HC Deb 09 July 1984 vol 63 cc358-9W
Mr. Maples

asked the Secretary of State for the Home Department what steps have been taken by his Department since May 1979 to improve its efficiency; what has been the result; what further steps are currently being taken to improve efficiency; what the results are expected to be; and what output criteria have been developed by his Department to help measure its efficiency.

Mr. Britian

Pages 70–72 of the 1983 White Paper "Financial Management in Government Departments" (Cmnd. 9058) published in September 1983 summarised the steps taken by my Department to improve efficiency. Additional information will shortly be published in a further White Paper reporting progress in financial management in Government Departments.

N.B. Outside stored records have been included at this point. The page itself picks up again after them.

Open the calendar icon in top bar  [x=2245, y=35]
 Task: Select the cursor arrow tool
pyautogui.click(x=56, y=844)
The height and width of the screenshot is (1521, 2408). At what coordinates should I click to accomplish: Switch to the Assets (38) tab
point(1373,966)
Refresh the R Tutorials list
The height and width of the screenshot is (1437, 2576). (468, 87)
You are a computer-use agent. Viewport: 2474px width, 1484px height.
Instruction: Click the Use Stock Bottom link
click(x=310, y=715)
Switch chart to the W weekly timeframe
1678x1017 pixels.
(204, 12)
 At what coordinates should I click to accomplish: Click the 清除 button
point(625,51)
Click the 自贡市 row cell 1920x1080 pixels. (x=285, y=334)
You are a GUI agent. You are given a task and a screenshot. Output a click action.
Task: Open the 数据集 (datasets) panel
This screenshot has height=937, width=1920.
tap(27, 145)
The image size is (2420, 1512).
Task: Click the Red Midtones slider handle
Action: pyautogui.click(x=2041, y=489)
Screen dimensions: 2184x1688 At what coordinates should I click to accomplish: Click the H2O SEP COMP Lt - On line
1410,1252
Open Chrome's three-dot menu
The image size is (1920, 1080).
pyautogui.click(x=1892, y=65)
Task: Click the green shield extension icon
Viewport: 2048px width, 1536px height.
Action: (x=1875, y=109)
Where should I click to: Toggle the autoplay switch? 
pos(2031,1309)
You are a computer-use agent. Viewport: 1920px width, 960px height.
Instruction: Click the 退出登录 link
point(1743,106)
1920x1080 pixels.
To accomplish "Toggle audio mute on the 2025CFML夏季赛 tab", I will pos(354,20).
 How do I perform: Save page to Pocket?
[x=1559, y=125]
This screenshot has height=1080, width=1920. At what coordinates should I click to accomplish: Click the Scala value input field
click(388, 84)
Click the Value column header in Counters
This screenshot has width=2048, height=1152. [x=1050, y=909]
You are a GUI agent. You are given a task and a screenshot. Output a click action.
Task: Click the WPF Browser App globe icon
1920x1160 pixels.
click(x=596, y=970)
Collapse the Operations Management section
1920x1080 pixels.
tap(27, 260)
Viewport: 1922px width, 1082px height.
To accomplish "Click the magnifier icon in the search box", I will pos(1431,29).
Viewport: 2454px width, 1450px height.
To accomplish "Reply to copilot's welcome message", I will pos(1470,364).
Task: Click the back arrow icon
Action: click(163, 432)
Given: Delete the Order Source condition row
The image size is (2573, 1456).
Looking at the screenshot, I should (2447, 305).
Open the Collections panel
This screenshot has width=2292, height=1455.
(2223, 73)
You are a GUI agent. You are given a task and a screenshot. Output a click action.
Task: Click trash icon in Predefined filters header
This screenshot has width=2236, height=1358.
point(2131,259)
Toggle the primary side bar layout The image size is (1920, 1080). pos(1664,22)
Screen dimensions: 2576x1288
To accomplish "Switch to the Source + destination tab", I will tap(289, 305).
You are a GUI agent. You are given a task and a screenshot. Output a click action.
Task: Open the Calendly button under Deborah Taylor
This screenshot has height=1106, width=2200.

Key features include improved systems for setting objectives and monitoring their achievement against set timescales; targets for specific value for money improvements; better information about costs, and more clearly delegated responsibility for controlling and managing them; studies and scrutinies of selected activities to secure greater efficiency. These initiatives extend beyond the Home Office itself into the public bodies and local authority services for which I have responsibilities.

Examples of quantifiable improvements within the Home Office are:

  1. (i) estimated annual savings of £1.6 million as a result of contracting out domestic work at residential training establishments;
  2. (ii) reductions in nationality fees for most applicants, taking account of a forecast improvement this year of about 20 per cent. in the productivity of the nationality division;
  3. (iii) reduction of delays in the preparation of immigration appeal statements from eleven to three months;
  4. (iv) abolition of 250 posts since 1979 following staff inspection;
  5. (v) energy savings in the prison estate estimated at £1.8 million this year.

Future targets within the Home Office include:

  1. (i) reduced costs of prison supplies (target £1 million);
  2. (ii) more efficient use of prison manpower, including reduced reliance on excessive overtime working;
  3. (iii) reduced central running costs, including a 10 per cent. reduction in typing staff.

Further improvements should flow from the current programme of studies and scrutinies. These, and the continuing development of improved management and financial information systems are intended to enable more specific targets to be set and monitored.

Some 80 per cent. of Home Office expenditure is on services and bodies that are not directly controlled. Here, results can be judged in a number of different ways; for example by the success of chief constables in redeploying police officers to operational duties by reducing or civilianising non-operational posts. Nearly 1,000 officers were redeployed to operational duties in the Metropolitan police last year. In the same year the Commissioner of Police of the Metropolis achieved, in effect, a 20 per cent. reduction in manpower for the policing of demonstrations.

Output criteria vary from activity to activity. The main current emphasis is in monitoring performance against specific objectives and targets that are reviewed systematically at the top of the Department.